Some patients have reported receiving threatening emails from the individuals behind the attack. The emails claim the data of 800,000 patients was stolen in the attack and they have threatened to release the stolen data on the dark web if patients do not pay to have their data deleted. The letters ask for payment of $50 to have their information deleted, and state that the reason for the individual ransom demands is the Fred Hutchinson Cancer Center refused to pay the ransom. The Hunters International hacking group has claimed responsibility for the attack and claimed to have stolen 533 GB of data. The Fred Hutchinson Cancer Center has not yet confirmed how many individuals were affected.
Several class action lawsuits have already been filed in response to the data breach that make similar claims – That the Fred Hutchinson Cancer Center failed to implement reasonable and appropriate cybersecurity measures to protect against unauthorized access to PHI.
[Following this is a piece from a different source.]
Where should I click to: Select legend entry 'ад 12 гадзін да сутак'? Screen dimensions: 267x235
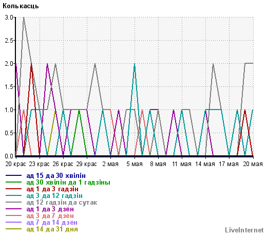coord(62,202)
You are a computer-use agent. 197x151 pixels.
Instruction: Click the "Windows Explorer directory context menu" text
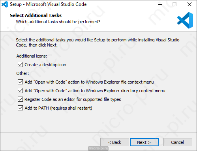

The Fred Hutchinson Cancer Center was one of several healthcare providers to be attacked at Thanksgiving. Several hospitals operated by Ardent Health Services were affected by a ransomware attack and were forced to cancel appointments and divert ambulances.
1st Source Bank Confirms MOVEit Transfer Hack
1st Source Bank has confirmed that the protected health information of 1,477 individuals was stolen in May 2023 when hackers exploited a zero day vulnerability in Progress Software’s MOVEit Transfer solution. The breach was discovered on June 1, 2023, and the review of the affected files and the collection of information required to issue notifications was completed on or around October 27, 2023. The compromised information includes names and Social Security numbers. Complimentary identity monitoring services have been provided to the affected individuals for 12 months.